• [ACTIVITY A]:
Translate this sentence from the article on the Dublin Zoo gibbons into Spanish: "The 13-year-old mother, who is called Sasak, gave birth to her son, Gizmo, at Dublin Zoo in 2004."
• [ACTIVITY B]:
Write the next part of the article on the Dublin Zoo gibbons, picking up after its final sentence.

• [EXERCISE TEXT]:
──────────────────────────────

For around half-an-hour the zoo was put on lock-down -- the entrance gates were closed, and some 200 visitors found the tables were turned as they were shepherded into enclosed areas.

But with the world now suddenly at their feet, the formerly adventurous twosome decided home was best and returned back the way they had come without assistance and not having strayed more than a few metres from their enclosure.

After the alarm was raised, the zoo's emergency escape procedure swung into action and keepers armed with nets moved in to capture the errant apes. But after hanging around in a tree for a while, the animals decided to return home of their own volition.

Unimpressed

The pair share the island, which is encircled by a moat, with an adult male. However, he seemed largely unimpressed with their walkabout and decided to stay put during the unfolding drama.

The 13-year-old mother, who is called Sasak, gave birth to her son, Gizmo, at Dublin Zoo in 2004. Their distinctive booming calls are regularly heard echoing around the complex.

Veronica Chrisp, head of marketing at the zoo, said it appeared recent heavy rain had weighed down a tree branch, giving the dare-devil gibbons an extra few inches from which to swing off the island.

She said the animals were never in any danger, nor did they pose a risk to zoo visitors. "We have an emergency escape procedure which we train on regularly, it's well-practised and well-rehearsed. The public are basically enclosed for the period of time that the animal is at large -- it's just to keep everything calm for the animal and not to stress it out.

──────────────────────────────

• [DATASET CONTENT]:
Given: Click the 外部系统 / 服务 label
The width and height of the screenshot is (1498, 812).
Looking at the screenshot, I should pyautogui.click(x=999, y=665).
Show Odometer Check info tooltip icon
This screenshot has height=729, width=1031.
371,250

──────────────────────────────

• [TASK ANSWER A]:
La madre, de 13 años y llamada Sasak, dio a luz a su hijo, Gizmo, en el zoológico de Dublín en 2004.

• [TASK ANSWER B]:
"We close the gates and put everybody into enclosed spaces to keep everything quiet for the animals.

"The two gibbons were just literally hanging around in the trees. They didn't go beyond five metres of the island so they weren't really making a break for it," she added.

The zoo tries to keep the habitats as wild as possible to create a jungle atmosphere for the apes and the trees are audited each day to ensure, as far as is possible, that branches don't act as potential escape routes.

But following yesterday morning's great ape escape, a tree surgeon was brought in to prune the branch, ensuring the two gibbons won't be able to make another bid for freedom.

The Siamangs are the largest of the gibbon species and usually live in family groups. The father tends to carry the baby when it is young and they are sociable animals. They are renowned for their loud calls and songs which are created by a large throat pouch that can be inflated to the size of their head.